In Disney's The Computer Wore Tennis Shoes (1969) an enthusiastic computer science professor uses biological metaphors to explain the basic parts and functioning of a mainframe computer recently installed in a Medfield college classroom. Comparing computational functions to the human brain and body, he explains how computers can be used to replace humans for everyday actions, even going so far as to argue for the superiority of the computer over many human abilities. But when it comes to a historical demonstration of a simulated space flight using a twenty-year-old program, the computer malfunctions, resulting in a shower of sparks, smoke, and a series of erratic actions.

Before the computer can be repaired, a lightning bolt strikes the classroom, causing a literal transfer of data and computational power to one of the students, Dexter Riley (Kurt Russel), who begins functioning as a data processor. Having been transformed–through the conjunction of computer hardware and an electrical surge–into a human computer, Riley now beeps involuntarily and recites lines of code in his sleep. When exposed to code word inputs, he verbalizes the contents of his "infallible" memory banks, which include illegal gambling records from the computer's previous owner, a crooked businessman and college benefactor (Cesar Romero). Although Riley now possesses the superhuman ability to ingest and recall information, memorizing entire encyclopedias and languages in a matter of minutes, he becomes disconnected from his old friends and increasingly socially isolated. Riley's humanity and ordinary intelligence is eventually restored after a strategically timed blow to the head and he is reunited with his social group, thereby restoring the status quo.

Disney's vision of the disruptive and dehumanizing potentials of computers is characteristically superficial but symptomatically revealing. As with many other computer narratives of this era (Sex Kittens Go to College, The Honeymoon Machine), a mainframe computer finds immediate application in the realm of gambling, flawlessly predicting the outcomes of horse races based on straightforward data analysis. The overstated superiority of machines over humans is rarely left unpunished in these narratives, and Riley's computational abilities correlate directly with his downward spiral toward criminal vice and personal arrogance. The only saving grace of Riley's computational abilities is that he leads a team to the finals of a national trivia competition with a $100,000 prize. The Medfield team eventually does win the prize, but only after Riley's ordinary intelligence has been restored and one of the other team members delivers the winning answer, thus marking the triumph of human over machine intellect.

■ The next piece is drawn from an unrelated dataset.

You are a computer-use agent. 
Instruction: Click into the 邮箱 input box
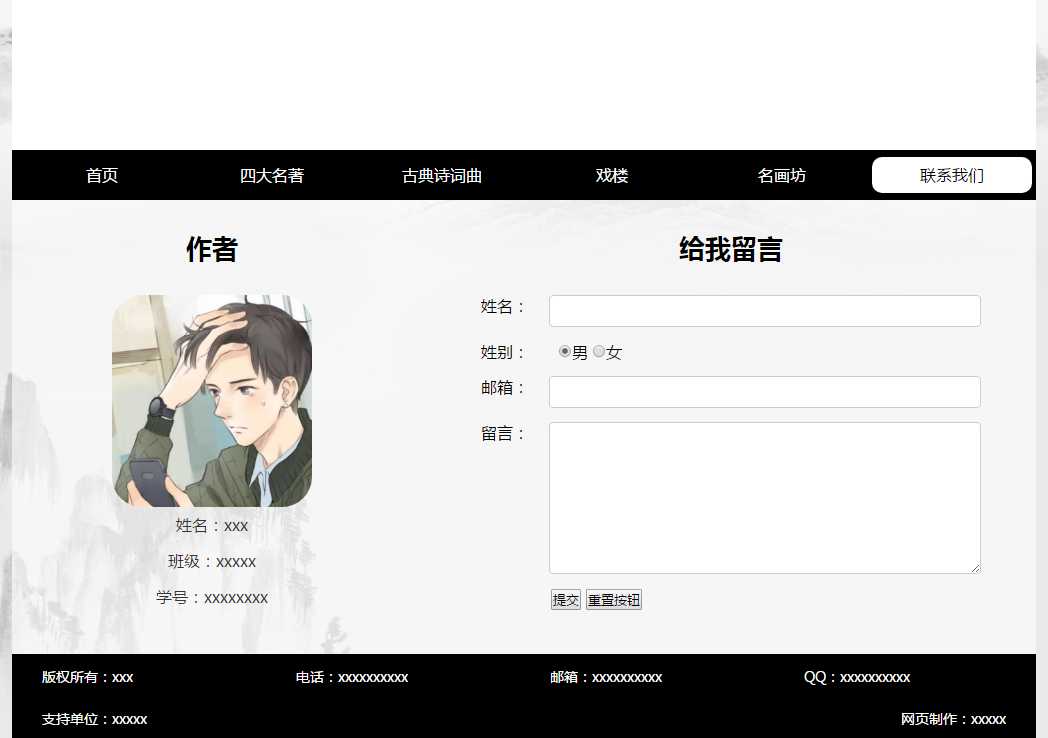(764, 392)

Released the year after highly publicized campus protests at Columbia University and the year before the National Guard shootings at Kent State, The Computer Wore Tennis Shoes offers a reassuring escape from the unrest fomenting on many college campuses during the Nixon era. At Disney's Medfield College, in contrast, the top subject of debate among faculty and administration is whether to buy a dishwasher for the faculty lounge or a computer for the classroom. Only a hint of real-world student protests appears in the promotional poster for the film, in which students hold up signs surrounding an anthropomorphized mainframe computer, one of which reads "Re-VOLT now." The computational kitsch aesthetics that playfully adorn the opening title sequence also include title cards with punched holes resembling the "IBM cards" used for Vietnam draft registration, only a year after the Supreme Court ruled against First Amendment protections for the destruction of draft cards.

Although lacking in subtlety, the flat humanist critique offered by The Computer Wore Tennis Shoes articulates a common set of cinematic tropes in the treatment of computers in this era. The successful uses to which computers are put are consistently either trivial or illegal; the only potentially interesting application of the computer (the simulation of a space flight to Saturn) results in near total destruction of the computer itself. Neither the computationally enabled human (Riley) nor the professor who initially makes a powerful, ethical argument for the necessity of including computer science in the college's curriculum succeed in modeling a relationship between humanity and computation that is anything but destructive.